→ **DESCRIPTION OF THE TASK**: Having found the line containing "This screenshot has width=947, height=533." in the records below, copy that line and each later one exactly, dropping pictures.

→ **MATERIAL SUPPLIED**:
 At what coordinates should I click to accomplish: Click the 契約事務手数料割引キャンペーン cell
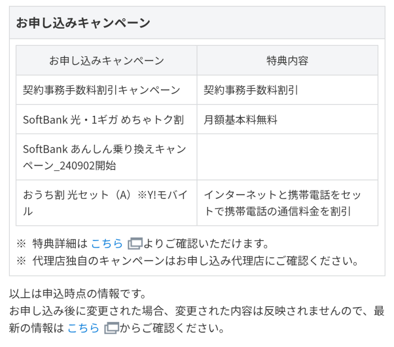102,90
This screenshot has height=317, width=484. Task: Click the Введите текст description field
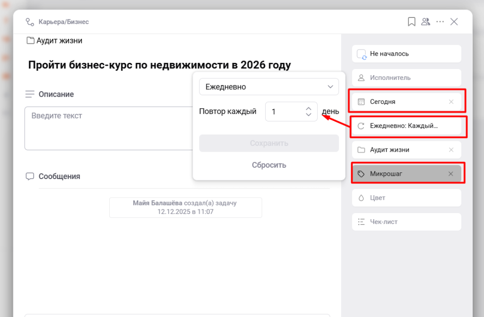[109, 128]
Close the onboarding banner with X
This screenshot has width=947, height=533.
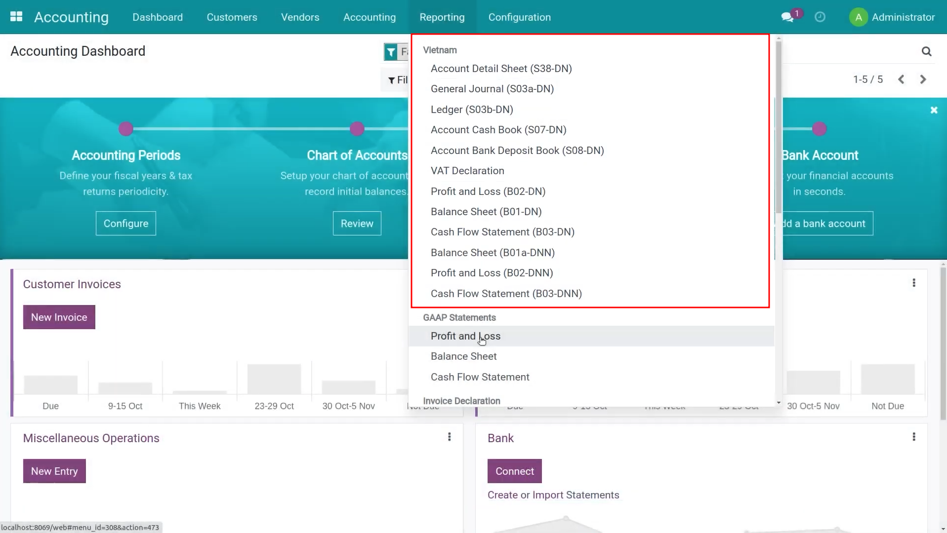tap(934, 110)
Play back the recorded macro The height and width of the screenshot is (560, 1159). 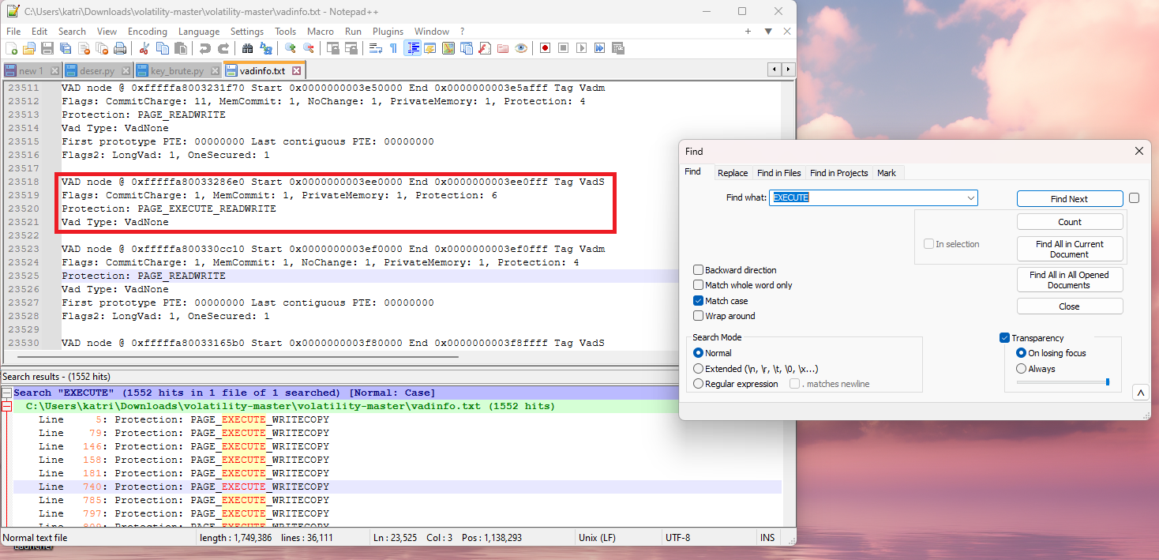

→ **ANSWER BELOW**:
This screenshot has width=947, height=533.
tap(934, 110)
Play back the recorded macro The height and width of the screenshot is (560, 1159). 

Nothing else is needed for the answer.